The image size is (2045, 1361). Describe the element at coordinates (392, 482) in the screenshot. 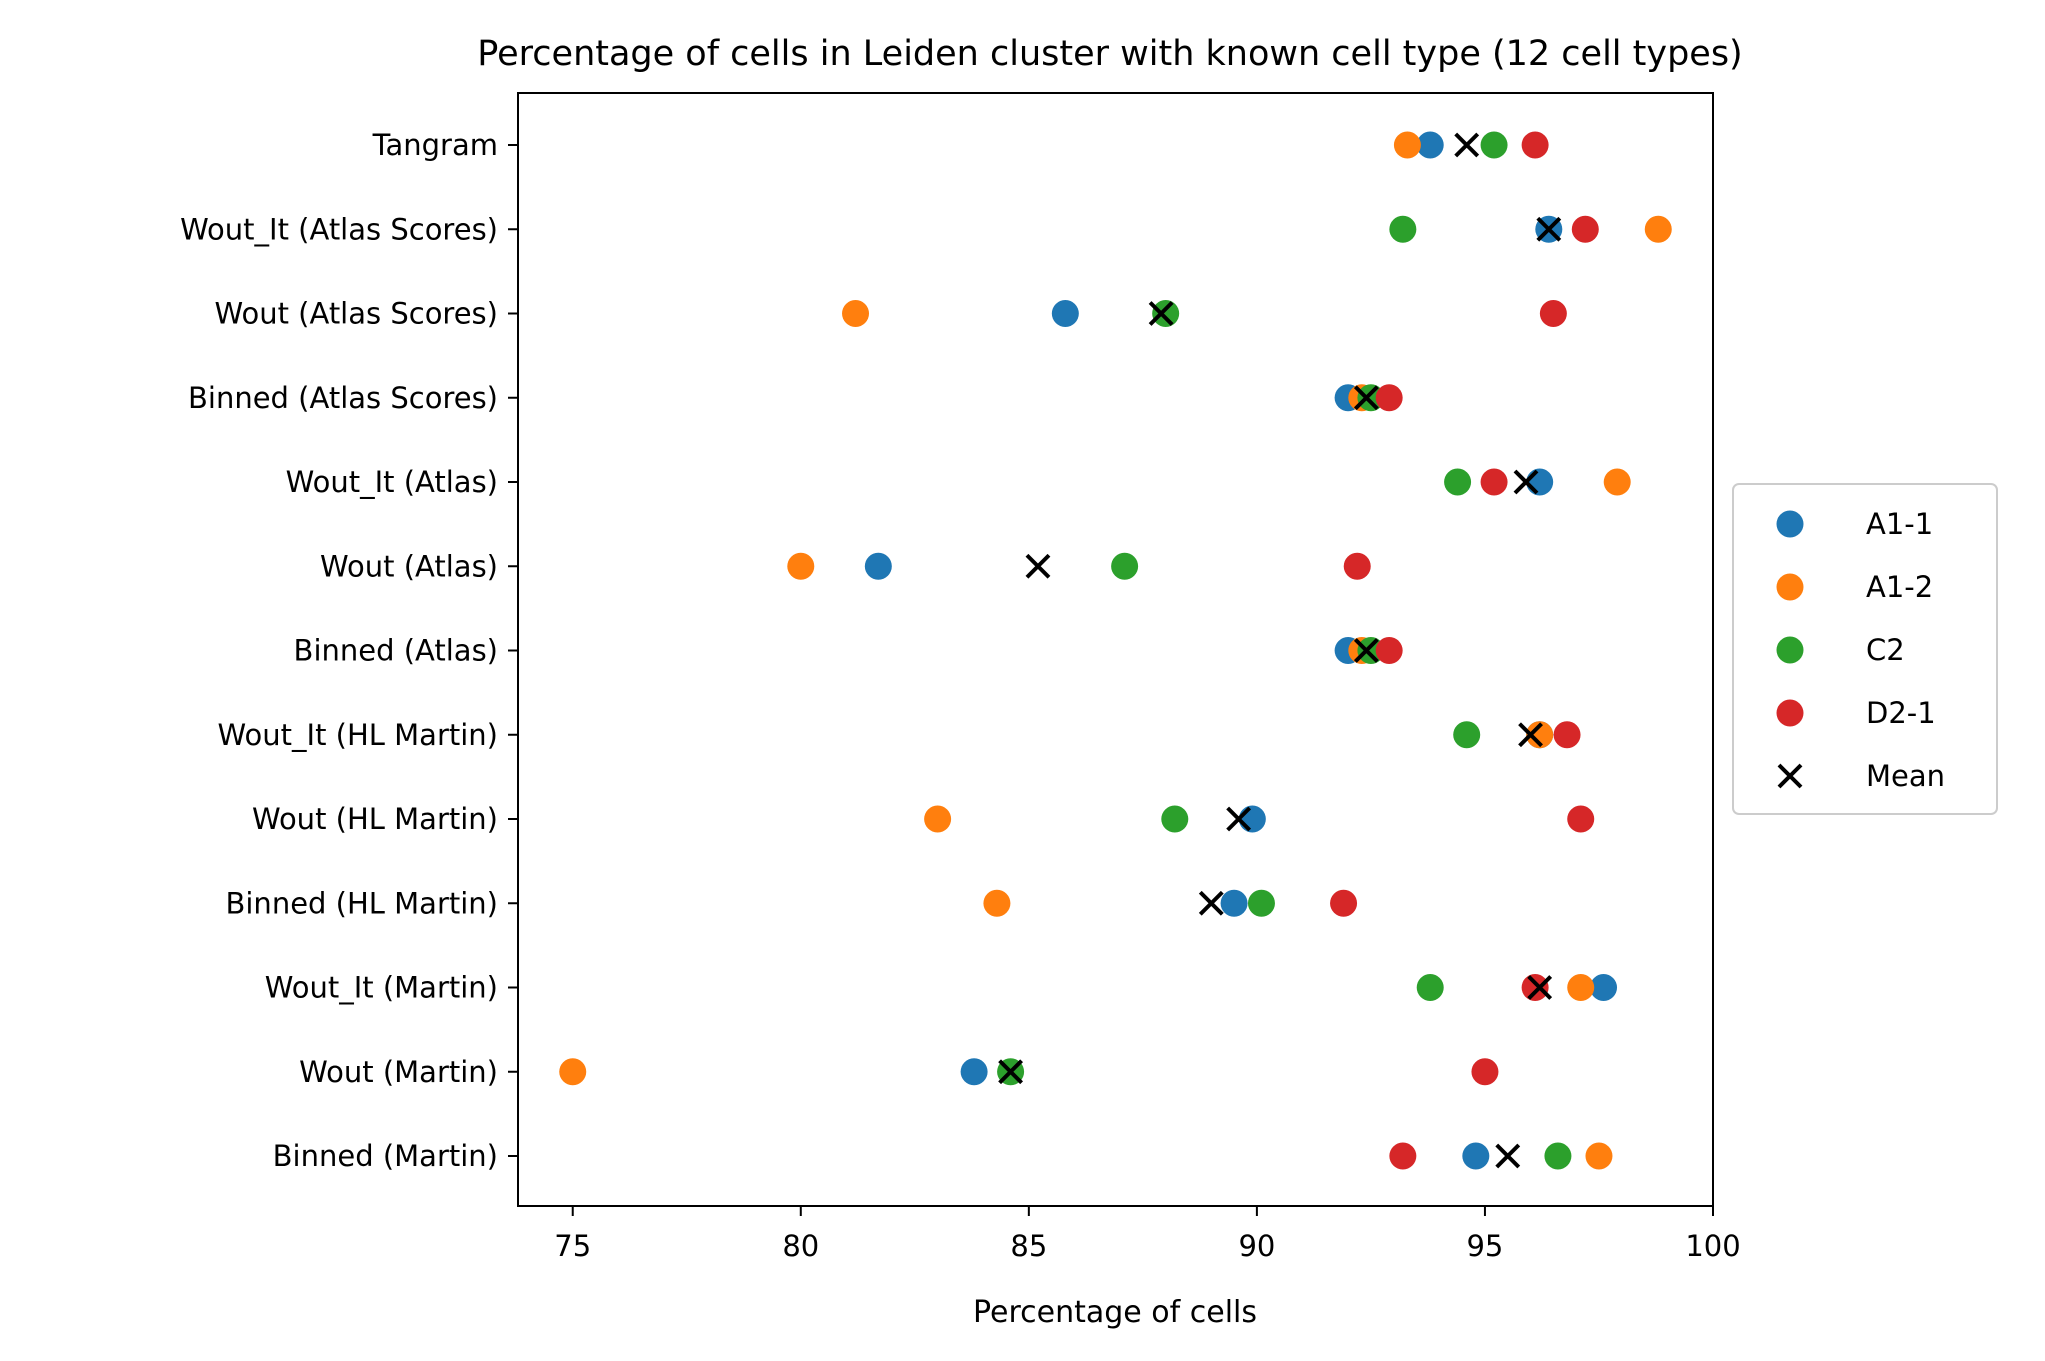

I see `y-tick-label: Wout_It (Atlas)` at that location.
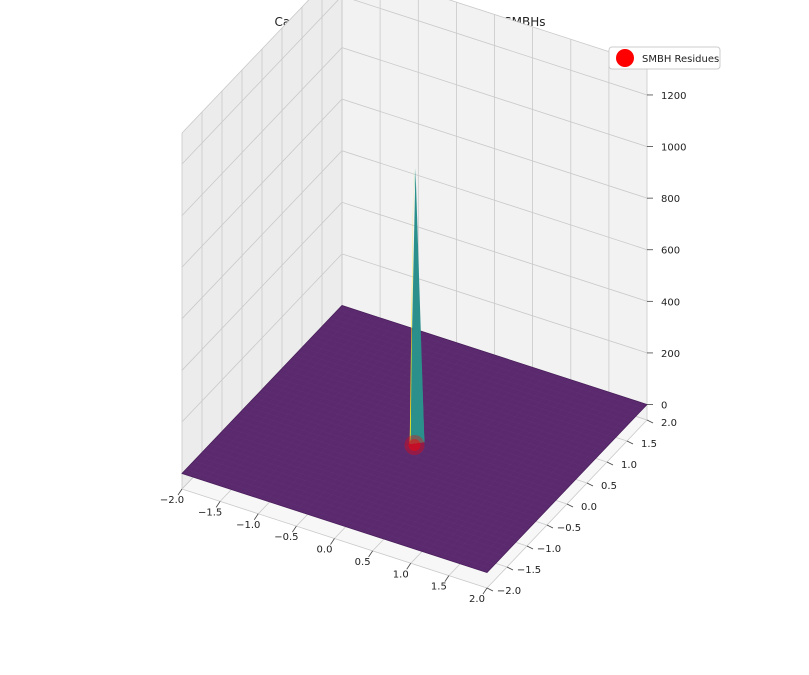 Image resolution: width=809 pixels, height=675 pixels. What do you see at coordinates (674, 148) in the screenshot?
I see `z-tick-label: 1000` at bounding box center [674, 148].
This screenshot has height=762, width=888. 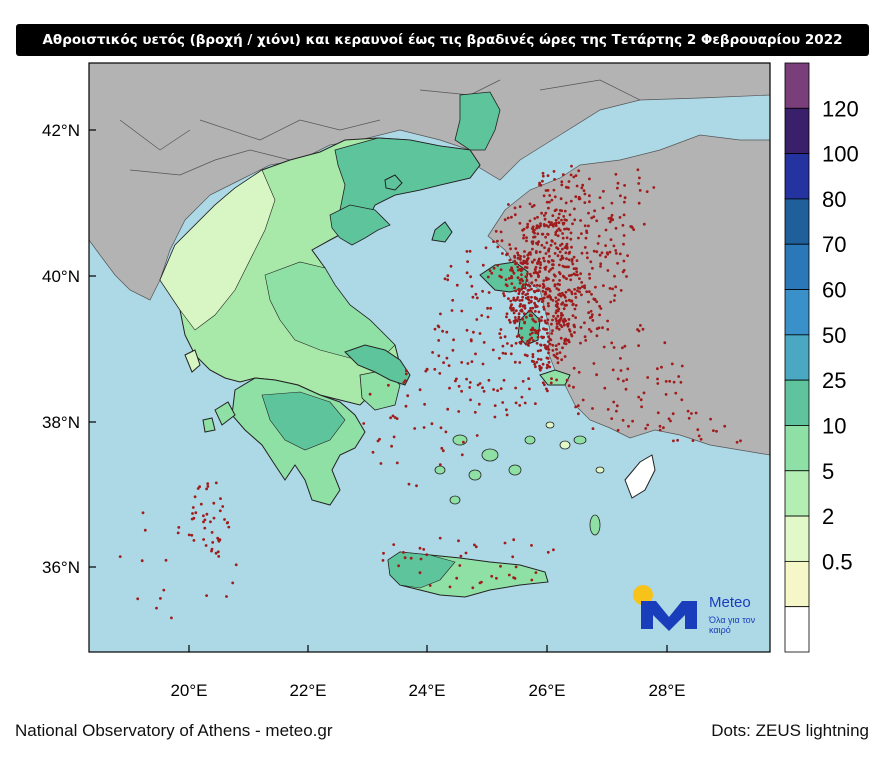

▬▬▬▬▬▬▬▬▬▬

▶ _Work to be completed_
Please convert the material above into a Markdown table with the columns Row and Line, numbering each line and skipping blank ones. Leave the pictures out.

▶ _Exercise solution_
| Row | Line |
|---|---|
| 1 | The image size is (2045, 1361). Describe the element at coordinates (392, 482) in the screenshot.  |
| 2 | I see `y-tick-label: Wout_It (Atlas)` at that location. |
| 3 |  Image resolution: width=809 pixels, height=675 pixels. What do you see at coordinates (674, 148) in the screenshot? |
| 4 | I see `z-tick-label: 1000` at bounding box center [674, 148]. |
| 5 | This screenshot has height=762, width=888.  |